Copy the records word for word, from their first line through the line containing "Image resolution: width=1058", with both of those lines included.

──────────────────────────────

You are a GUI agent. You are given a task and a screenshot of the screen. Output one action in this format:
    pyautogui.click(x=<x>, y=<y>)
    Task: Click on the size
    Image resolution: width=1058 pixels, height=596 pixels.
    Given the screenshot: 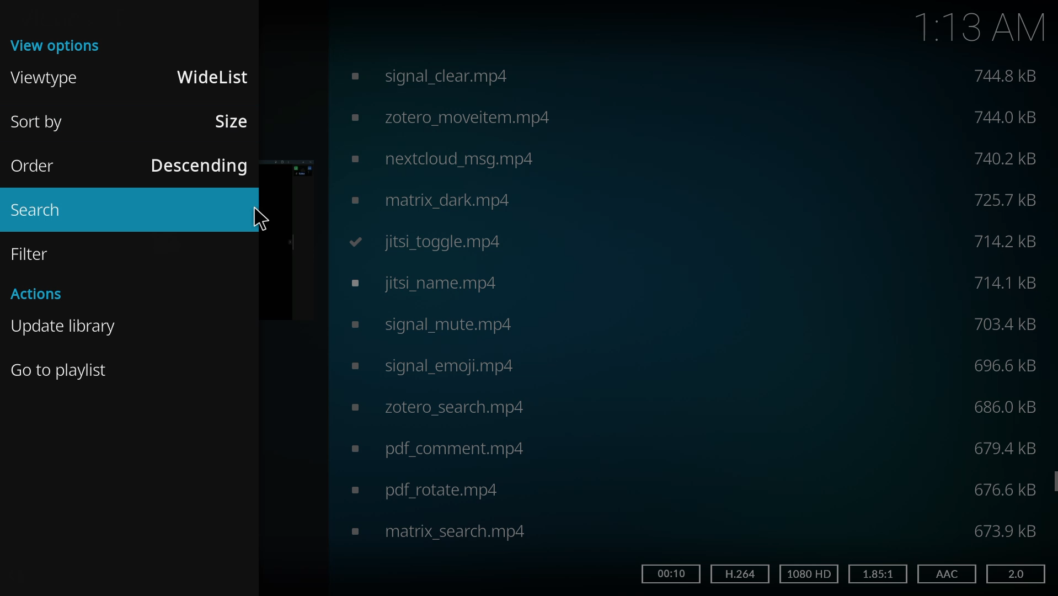 What is the action you would take?
    pyautogui.click(x=1005, y=157)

──────────────────────────────

[COMPLETED TASK]
You are a GUI agent. You are given a task and a screenshot of the screen. Output one action in this format:
    pyautogui.click(x=<x>, y=<y>)
    Task: Click on the size
    Image resolution: width=1058 pixels, height=596 pixels.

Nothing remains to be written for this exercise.